◆ INPUT FOR THIS TASK ◆
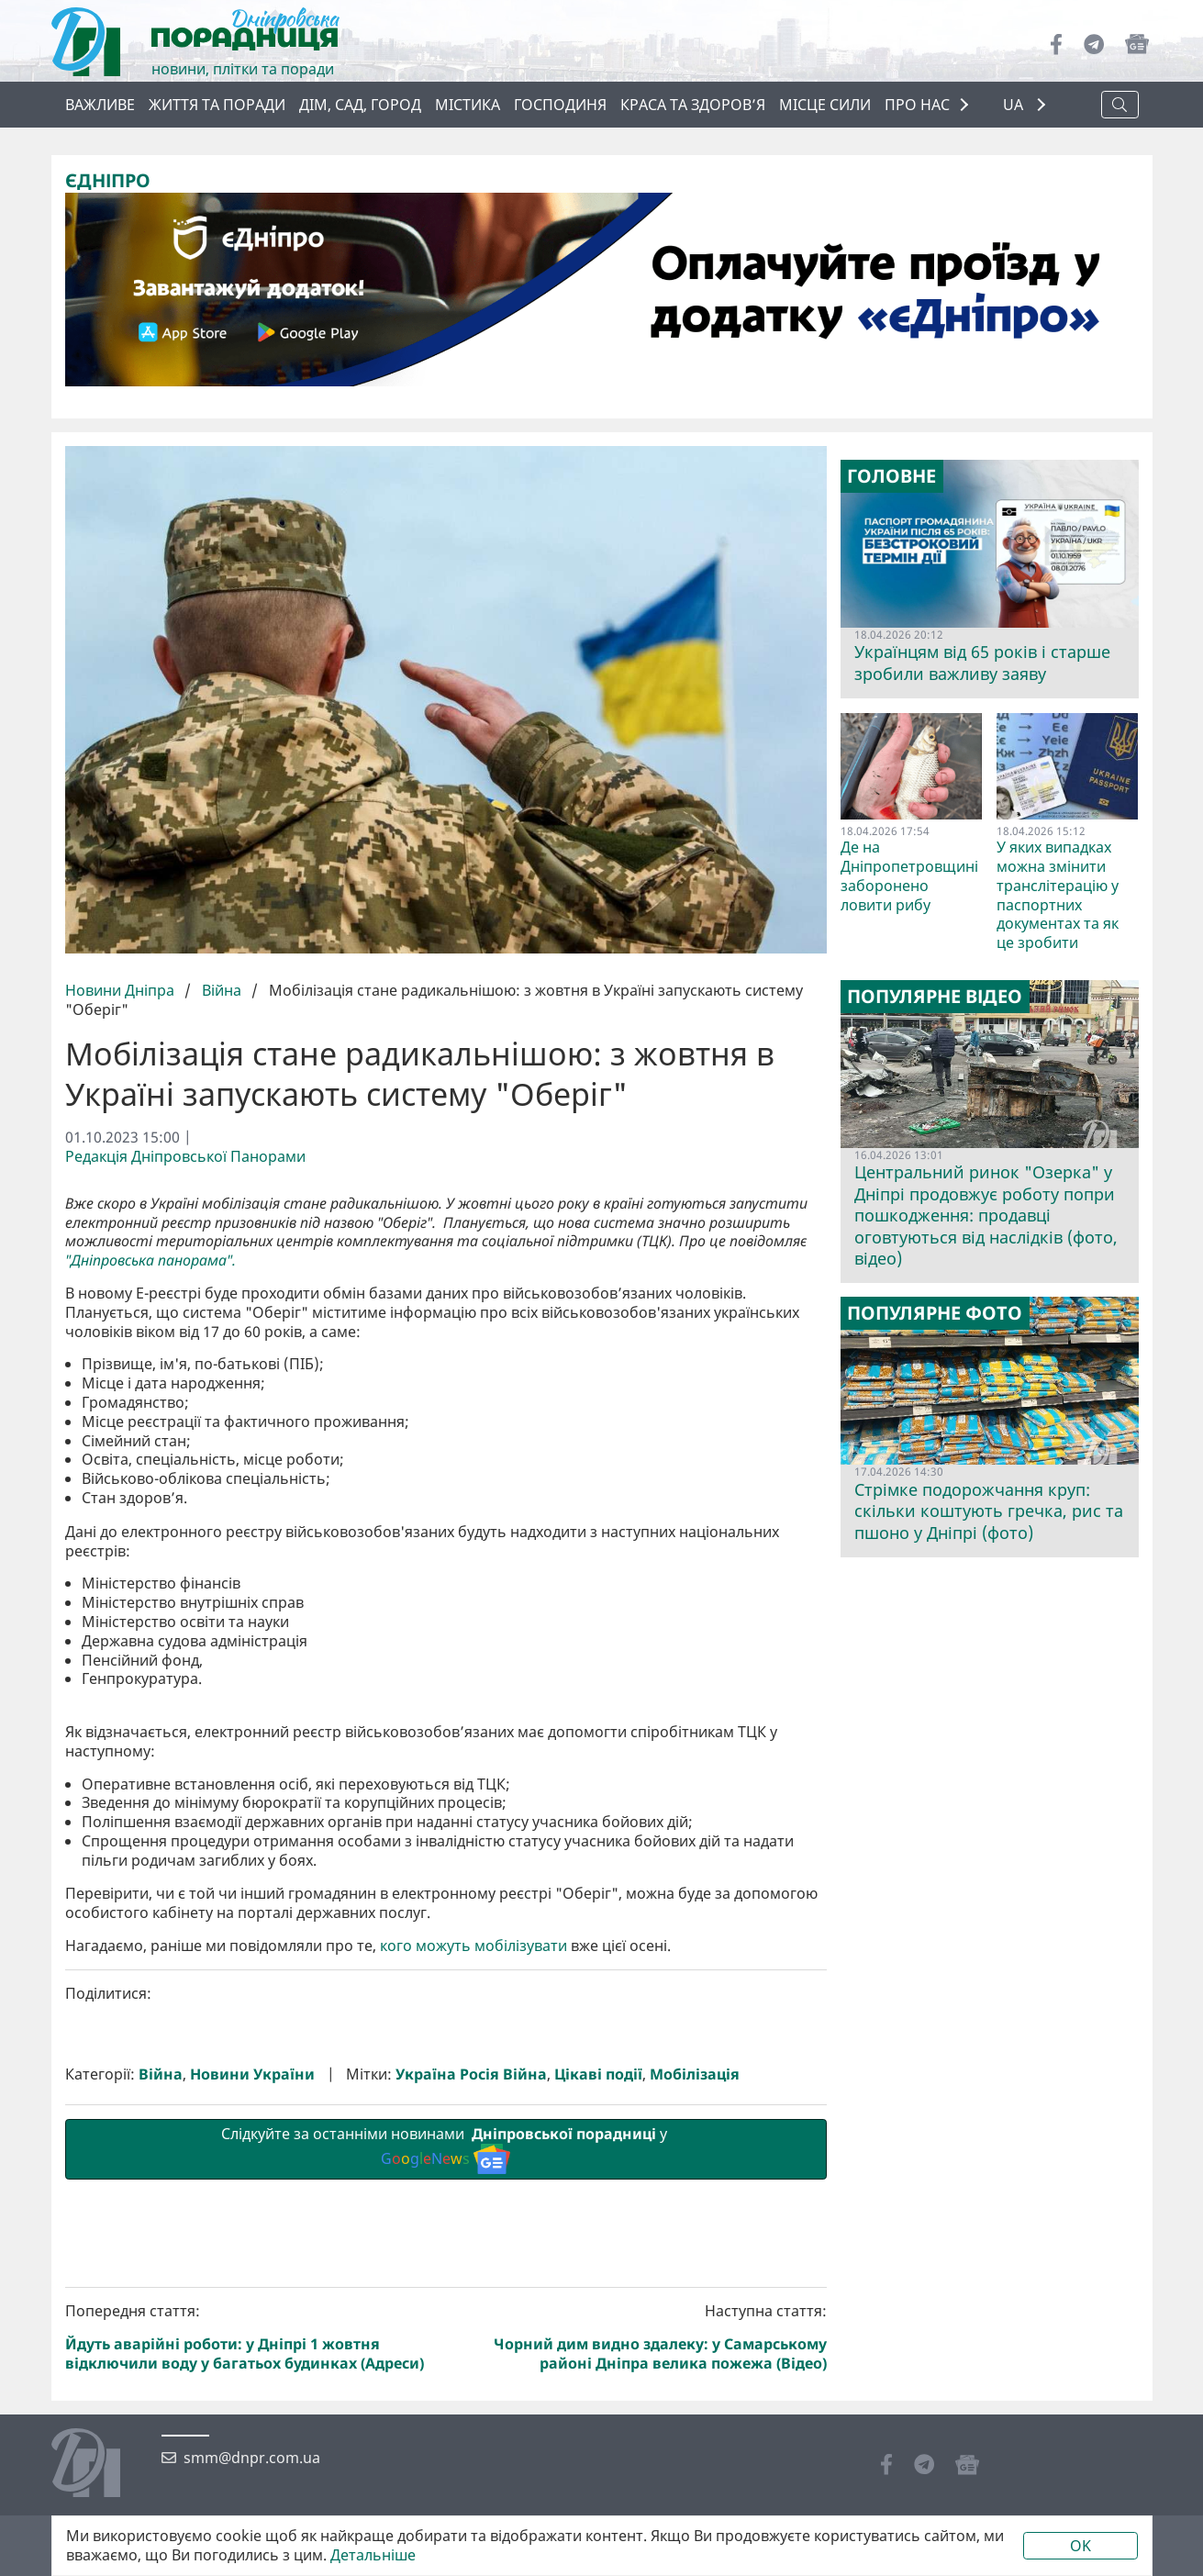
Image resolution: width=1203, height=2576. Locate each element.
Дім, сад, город (360, 105)
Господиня (560, 105)
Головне (891, 476)
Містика (467, 105)
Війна (221, 990)
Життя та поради (217, 105)
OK (1080, 2546)
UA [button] (1015, 105)
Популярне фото (934, 1313)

◆ AIM OF THE TASK ◆
Extract every one of the rows above verbatim, omitting the picture.

◆ RESPONSE ◆
Image resolution: width=1203, height=2576. Locate each element.
Дім, сад, город (360, 105)
Господиня (560, 105)
Головне (891, 476)
Містика (467, 105)
Війна (221, 990)
Життя та поради (217, 105)
OK (1080, 2546)
UA [button] (1015, 105)
Популярне фото (934, 1313)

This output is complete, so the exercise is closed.